めっきり上手くなった外面の笑みだけ貼り付けて私は答える。
「友人とは、それっきりなんですが。それでも、私が歌っていること、それを伝えられたらと思ってこの道を選んだところはあります。今は配信技術も凄いですからね」
「なるほどなるほど〜! ご友人さんに伝えたいことは?」
「あー、……あんまり無理せずに元気でいて……、だとありきたりですか?」
「ふふっ、いえいえ、本当に大切なご友人なんだなぁと思いますよ!」
そこまで話し終えたところで、インタビュアーは声を落とした。
「その、この前の事故あったじゃないですか。瀧エリの……」
「……えぇ。本当に、悲しいことでした……。私がきっときっかけだったんですよね……」
「いえっ! KEIさんが気に病む必要ないですよ……! KEIさんの歌が人気なのはもう当然です! ……ランキング抜かされたからって、表では友だちって顔してたのに、裏では嫌がらせするなんて。そのくせ自殺……。遺書で自白するぐらいなら、しなきゃいいのよ」
「…………そう、ですね。私に告白してくだされば……、自殺なんて……」
「……だから、KEIさんが傷ついてないか、不安で……。でも、KEIさんの中にはそんなご友人が居てくださるなら、きっと大丈夫だろうなって……。か、勝手な1ファンの感想なんですけど!」
大慌ての彼女に私は笑いかける。これは本当の笑みだ。だって、彼女は何も間違ったことを言っていないから。

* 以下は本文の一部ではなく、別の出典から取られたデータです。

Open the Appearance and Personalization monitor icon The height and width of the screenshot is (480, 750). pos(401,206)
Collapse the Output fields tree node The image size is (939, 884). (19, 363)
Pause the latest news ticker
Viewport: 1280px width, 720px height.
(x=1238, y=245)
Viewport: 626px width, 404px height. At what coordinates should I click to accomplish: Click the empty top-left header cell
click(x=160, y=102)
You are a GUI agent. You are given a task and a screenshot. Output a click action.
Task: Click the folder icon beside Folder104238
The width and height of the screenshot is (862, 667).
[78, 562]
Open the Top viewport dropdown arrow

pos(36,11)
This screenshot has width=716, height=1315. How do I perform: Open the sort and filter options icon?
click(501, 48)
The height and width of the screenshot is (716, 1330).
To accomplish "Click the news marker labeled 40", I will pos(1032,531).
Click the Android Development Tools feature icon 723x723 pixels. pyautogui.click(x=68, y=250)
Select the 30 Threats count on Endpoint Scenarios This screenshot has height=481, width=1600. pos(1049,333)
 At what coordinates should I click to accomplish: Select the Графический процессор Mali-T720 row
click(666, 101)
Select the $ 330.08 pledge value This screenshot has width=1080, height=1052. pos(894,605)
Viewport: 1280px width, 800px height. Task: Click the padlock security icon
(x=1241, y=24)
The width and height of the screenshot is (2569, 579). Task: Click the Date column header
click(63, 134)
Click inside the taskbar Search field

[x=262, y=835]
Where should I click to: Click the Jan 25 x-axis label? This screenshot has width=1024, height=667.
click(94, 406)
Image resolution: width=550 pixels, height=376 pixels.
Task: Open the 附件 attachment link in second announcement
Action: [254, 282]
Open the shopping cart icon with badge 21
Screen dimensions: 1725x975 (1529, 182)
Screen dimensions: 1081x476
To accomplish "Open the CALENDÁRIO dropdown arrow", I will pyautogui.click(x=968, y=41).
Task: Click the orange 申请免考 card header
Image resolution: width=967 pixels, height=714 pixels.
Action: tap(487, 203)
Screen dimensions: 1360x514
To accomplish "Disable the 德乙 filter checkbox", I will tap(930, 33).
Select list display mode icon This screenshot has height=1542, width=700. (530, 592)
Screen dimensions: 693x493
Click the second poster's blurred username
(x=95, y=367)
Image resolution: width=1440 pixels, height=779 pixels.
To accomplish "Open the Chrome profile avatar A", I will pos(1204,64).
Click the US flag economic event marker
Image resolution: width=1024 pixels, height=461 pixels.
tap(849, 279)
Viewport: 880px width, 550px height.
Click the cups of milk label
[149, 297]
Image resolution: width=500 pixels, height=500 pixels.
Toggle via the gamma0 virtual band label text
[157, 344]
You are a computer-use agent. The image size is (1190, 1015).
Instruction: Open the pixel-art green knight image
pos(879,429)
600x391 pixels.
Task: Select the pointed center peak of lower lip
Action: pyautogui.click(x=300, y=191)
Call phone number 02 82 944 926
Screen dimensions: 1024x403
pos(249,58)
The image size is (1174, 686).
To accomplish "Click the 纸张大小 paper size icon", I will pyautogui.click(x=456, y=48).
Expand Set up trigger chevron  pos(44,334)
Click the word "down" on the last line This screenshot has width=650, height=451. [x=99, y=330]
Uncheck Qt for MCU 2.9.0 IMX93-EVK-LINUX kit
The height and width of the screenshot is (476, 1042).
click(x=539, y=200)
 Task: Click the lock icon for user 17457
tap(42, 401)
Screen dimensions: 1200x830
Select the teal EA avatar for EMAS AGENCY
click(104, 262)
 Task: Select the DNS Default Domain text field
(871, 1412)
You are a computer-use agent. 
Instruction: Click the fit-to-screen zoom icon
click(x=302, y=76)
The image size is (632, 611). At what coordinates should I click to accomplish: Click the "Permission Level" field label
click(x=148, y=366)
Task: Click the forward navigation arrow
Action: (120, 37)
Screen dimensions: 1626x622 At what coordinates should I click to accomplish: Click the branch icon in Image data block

昼ごろから続いたインタビューはようやく終わり、取材陣を見送ってからソファに座りニュースをつけた。ニュースでは、タイムリーに数ヶ月前の歌手の自殺をテーマに話している。
罪の意識? 人気を取られることへの焦り? 恋人関係? 様々な理由が語られているが、真実を知っているのは私だけ。
「全く、心配性なんだから」
私が嫌がらせされてると知って、即行動に移したんだろう。だから、ちゃんと謝ってくれさえすれば自殺なんてしなくて済んだのに。
けれど、こういったことが起こるから、私はちゃんと繋がっているのだと実感して、心底幸福を感じてる。
私がのびのびと歌えるように、あのときの人たちも全員片付けてくれた。あの歌を歌わせたのは嫉妬してしまうけれど、今だったら願いはひとつ。
最愛の私の友だち。貴女にだけ、私は歌を捧げるから。